Journal: Journal of the Evangelical Theological Society
Volume: JETS 40:4 (Dec 1997)
Article: Christian Prophecy And Canon In The Second Century: A Response To B. B. Warfield
Author: Gary Steven Shogren


Christian Prophecy And Canon In The Second Century:
A Response To B. B. Warfield

Gary Steven Shogren*

* Gary Shogren is associate professor of New Testament at Biblical Theological Seminary, Hat-field, PA 19440.

I. Introduction

Pressed on one side by Catholic claims to ecclesiastical miracles and on the other side by cold rationalism, B. B. Warfield responded by asserting the supremacy of Scripture over sham claims of miracles. He wished thereby to rob modernists of ammunition against supernaturalism. In that context Warfield dealt with prophecy and how a Reformed Christian should regard that bygone gift.

Warfield affirmed that there was a link between the completion of the Christian canon and the eclipse of the prophetic charisma at the close of the first century. He relied on two underlying proofs.

1. Theological. Warfield used an a priori argument: Continuing prophecies are inconsistent with a closed NT revelation. God has spoken through the apostles and has no newly-minted words for the Church:

Because Christ is all in all, and all revelation and redemption alike are summed up in Him, it would be inconceivable that either revelation or its accompanying signs should continue after the completion of that great revelation with its accrediting works. 1

2. Historical. Warfield maintained that contemporary prophecy is wanting from the records of the postapostolic Church. Because the close of the canon was his focal point, Warfield offered an earlier, tidier date than some other cessationists.
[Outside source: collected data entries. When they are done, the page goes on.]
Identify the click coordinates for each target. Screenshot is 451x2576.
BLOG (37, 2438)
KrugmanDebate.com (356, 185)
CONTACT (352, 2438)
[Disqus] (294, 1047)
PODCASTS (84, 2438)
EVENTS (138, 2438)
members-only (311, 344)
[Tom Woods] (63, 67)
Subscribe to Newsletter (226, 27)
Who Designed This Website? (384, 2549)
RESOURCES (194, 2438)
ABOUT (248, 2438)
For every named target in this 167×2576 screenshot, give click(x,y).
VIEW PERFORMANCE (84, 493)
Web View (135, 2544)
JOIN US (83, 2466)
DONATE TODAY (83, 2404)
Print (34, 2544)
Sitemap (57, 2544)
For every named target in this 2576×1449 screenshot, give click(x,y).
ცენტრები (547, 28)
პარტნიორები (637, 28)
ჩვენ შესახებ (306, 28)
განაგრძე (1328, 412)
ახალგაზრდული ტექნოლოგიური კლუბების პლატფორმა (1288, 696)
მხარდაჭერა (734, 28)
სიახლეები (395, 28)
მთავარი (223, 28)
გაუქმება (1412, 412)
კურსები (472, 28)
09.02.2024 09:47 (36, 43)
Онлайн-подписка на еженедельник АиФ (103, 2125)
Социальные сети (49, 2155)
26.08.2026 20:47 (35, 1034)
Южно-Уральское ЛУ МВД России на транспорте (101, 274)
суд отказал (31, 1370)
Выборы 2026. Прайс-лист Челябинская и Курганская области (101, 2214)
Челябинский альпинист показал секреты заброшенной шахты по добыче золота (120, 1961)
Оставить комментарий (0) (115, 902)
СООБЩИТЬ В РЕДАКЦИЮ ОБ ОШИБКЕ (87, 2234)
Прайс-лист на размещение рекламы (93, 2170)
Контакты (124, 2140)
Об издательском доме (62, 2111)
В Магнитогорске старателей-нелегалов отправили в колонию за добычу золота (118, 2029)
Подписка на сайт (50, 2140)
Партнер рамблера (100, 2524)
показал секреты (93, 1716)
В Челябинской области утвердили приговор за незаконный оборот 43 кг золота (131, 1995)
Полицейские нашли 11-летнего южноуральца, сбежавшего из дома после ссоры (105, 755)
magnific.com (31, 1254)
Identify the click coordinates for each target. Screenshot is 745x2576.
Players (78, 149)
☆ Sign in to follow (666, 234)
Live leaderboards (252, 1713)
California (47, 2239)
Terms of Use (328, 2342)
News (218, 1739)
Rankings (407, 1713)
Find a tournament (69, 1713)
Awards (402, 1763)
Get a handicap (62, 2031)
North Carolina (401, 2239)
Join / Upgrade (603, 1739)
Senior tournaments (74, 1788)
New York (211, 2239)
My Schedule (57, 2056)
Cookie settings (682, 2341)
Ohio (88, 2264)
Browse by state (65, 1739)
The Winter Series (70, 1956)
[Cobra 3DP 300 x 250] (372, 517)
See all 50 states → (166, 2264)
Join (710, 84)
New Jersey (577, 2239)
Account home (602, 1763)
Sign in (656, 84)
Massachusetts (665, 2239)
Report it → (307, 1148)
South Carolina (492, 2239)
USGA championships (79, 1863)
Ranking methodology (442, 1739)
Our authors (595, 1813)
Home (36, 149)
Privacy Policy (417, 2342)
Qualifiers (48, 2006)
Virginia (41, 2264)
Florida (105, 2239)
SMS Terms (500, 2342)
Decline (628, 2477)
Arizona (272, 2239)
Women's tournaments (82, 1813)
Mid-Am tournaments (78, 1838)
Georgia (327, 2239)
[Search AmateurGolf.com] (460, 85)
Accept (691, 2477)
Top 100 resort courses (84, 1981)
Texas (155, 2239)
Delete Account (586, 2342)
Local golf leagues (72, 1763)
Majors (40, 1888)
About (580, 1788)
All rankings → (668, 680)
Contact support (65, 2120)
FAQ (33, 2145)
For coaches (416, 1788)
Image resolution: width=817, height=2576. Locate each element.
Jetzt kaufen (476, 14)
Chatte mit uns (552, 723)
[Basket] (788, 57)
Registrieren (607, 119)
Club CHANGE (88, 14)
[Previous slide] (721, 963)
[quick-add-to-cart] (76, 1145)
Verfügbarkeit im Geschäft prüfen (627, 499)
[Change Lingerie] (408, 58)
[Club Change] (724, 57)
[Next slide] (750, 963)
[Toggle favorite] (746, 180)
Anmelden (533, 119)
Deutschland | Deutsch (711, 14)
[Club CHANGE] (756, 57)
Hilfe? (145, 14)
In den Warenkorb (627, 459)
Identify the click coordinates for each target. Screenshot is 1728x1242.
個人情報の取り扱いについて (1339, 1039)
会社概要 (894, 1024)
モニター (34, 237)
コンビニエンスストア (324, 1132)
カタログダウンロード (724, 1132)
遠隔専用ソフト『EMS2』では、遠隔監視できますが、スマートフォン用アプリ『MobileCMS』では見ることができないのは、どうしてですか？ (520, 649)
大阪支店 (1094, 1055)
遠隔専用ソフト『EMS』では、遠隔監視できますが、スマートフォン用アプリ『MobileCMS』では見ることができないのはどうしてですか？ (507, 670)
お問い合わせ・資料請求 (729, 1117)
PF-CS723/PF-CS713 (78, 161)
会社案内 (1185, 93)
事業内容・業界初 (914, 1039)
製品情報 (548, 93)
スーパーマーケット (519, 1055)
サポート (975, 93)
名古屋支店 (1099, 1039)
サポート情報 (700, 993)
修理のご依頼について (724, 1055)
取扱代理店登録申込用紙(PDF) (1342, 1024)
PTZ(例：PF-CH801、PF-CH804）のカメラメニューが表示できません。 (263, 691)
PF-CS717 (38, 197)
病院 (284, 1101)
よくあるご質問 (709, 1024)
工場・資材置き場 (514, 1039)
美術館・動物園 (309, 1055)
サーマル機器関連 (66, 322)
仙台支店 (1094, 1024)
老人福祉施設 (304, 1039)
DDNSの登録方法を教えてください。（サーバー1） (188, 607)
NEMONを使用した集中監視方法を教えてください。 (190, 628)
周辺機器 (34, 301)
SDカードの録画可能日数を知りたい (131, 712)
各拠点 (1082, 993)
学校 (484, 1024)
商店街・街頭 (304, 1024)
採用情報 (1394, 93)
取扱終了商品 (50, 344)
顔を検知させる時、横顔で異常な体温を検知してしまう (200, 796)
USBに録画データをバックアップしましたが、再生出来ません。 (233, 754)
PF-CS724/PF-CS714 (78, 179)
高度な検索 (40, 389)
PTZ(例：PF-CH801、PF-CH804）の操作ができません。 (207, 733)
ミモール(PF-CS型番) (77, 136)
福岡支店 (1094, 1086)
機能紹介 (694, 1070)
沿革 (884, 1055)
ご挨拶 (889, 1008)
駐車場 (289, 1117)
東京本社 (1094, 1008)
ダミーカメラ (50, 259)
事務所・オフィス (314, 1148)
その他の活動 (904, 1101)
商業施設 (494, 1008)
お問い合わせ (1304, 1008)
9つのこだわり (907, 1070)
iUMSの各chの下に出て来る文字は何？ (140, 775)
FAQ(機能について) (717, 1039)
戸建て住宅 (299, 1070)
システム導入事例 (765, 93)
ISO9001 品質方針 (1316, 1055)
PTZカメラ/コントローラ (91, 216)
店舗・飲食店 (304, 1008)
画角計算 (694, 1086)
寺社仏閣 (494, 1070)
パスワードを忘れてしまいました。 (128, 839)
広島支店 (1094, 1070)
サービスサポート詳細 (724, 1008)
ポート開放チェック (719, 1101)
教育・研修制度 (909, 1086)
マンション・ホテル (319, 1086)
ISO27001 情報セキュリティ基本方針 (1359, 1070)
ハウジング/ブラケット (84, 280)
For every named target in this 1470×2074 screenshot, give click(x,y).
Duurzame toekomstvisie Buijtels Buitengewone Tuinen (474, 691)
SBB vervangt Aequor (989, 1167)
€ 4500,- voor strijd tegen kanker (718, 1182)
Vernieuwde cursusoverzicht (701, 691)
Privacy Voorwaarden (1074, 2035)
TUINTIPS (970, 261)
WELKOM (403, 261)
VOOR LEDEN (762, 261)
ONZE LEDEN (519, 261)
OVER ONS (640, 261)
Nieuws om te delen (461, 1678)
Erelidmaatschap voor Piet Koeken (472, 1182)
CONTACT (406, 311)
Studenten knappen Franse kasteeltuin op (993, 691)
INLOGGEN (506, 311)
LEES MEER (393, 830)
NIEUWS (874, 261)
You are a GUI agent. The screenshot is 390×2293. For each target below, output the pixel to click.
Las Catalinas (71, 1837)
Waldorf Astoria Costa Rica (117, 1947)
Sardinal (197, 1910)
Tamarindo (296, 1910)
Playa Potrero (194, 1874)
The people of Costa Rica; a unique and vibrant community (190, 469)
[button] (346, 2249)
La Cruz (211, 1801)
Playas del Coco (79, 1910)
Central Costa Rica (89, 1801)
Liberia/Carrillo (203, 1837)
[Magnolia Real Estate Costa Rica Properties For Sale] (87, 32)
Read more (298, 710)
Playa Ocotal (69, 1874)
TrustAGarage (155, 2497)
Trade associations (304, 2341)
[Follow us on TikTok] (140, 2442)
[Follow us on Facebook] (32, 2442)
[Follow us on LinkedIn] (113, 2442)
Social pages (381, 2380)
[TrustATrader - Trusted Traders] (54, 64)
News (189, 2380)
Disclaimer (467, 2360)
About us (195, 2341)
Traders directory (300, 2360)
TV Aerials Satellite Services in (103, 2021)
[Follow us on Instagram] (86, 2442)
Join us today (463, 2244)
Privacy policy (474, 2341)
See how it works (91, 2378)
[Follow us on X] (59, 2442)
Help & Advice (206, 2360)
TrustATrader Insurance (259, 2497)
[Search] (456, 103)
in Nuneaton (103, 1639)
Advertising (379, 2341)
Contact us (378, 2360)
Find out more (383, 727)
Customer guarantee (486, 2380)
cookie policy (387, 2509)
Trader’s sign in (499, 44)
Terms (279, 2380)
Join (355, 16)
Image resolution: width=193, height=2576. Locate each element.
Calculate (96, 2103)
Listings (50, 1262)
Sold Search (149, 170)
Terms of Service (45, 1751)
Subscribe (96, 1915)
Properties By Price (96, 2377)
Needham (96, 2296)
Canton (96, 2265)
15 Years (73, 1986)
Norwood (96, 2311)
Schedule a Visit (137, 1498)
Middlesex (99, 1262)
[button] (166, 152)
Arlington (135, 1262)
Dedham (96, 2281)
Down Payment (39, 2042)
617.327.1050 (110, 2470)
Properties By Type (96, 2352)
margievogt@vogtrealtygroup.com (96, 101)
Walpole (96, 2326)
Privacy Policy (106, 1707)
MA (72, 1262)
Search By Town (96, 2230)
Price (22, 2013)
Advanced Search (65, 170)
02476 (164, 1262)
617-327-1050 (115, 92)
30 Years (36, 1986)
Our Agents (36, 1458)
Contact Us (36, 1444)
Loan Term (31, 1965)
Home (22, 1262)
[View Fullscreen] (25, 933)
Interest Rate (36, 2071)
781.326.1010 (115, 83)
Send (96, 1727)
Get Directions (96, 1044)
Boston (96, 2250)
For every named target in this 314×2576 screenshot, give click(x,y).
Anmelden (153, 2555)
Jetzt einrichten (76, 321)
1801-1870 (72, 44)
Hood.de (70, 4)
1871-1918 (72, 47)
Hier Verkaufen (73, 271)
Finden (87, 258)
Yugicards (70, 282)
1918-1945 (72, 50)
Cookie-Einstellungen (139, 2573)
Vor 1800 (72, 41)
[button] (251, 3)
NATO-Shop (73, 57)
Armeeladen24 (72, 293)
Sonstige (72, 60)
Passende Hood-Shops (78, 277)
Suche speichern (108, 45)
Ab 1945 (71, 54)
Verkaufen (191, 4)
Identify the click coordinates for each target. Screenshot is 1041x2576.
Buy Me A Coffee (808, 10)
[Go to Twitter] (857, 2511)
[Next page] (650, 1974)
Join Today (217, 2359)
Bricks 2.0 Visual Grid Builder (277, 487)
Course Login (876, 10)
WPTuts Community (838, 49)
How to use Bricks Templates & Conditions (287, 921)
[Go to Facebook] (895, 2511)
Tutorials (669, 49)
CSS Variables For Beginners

For example, John Chrysostom had said of 1 Corinthians 12: “This whole place is very obscure; but the obscurity is produced by our ignorance of the facts referred to and by their cessation, being such as then used to occur but now no longer take place.” 2 He then claimed that 1 Cor 13:8 (“But whether prophecies, they shall be done away with; whether tongues, they shall cease”) predicted the expiration date for glossolalia and prophecy: “For if both these were brought in in order to the faith [better “for the sake

of (spreading) the faith,” tēs pisteōs heneken]; when that is every where sown abroad, the use of these is henceforth superfluous.” 3 Of course, compared with the completion of the canon the definition and timing of “sown abroad” could be infinitely elastic.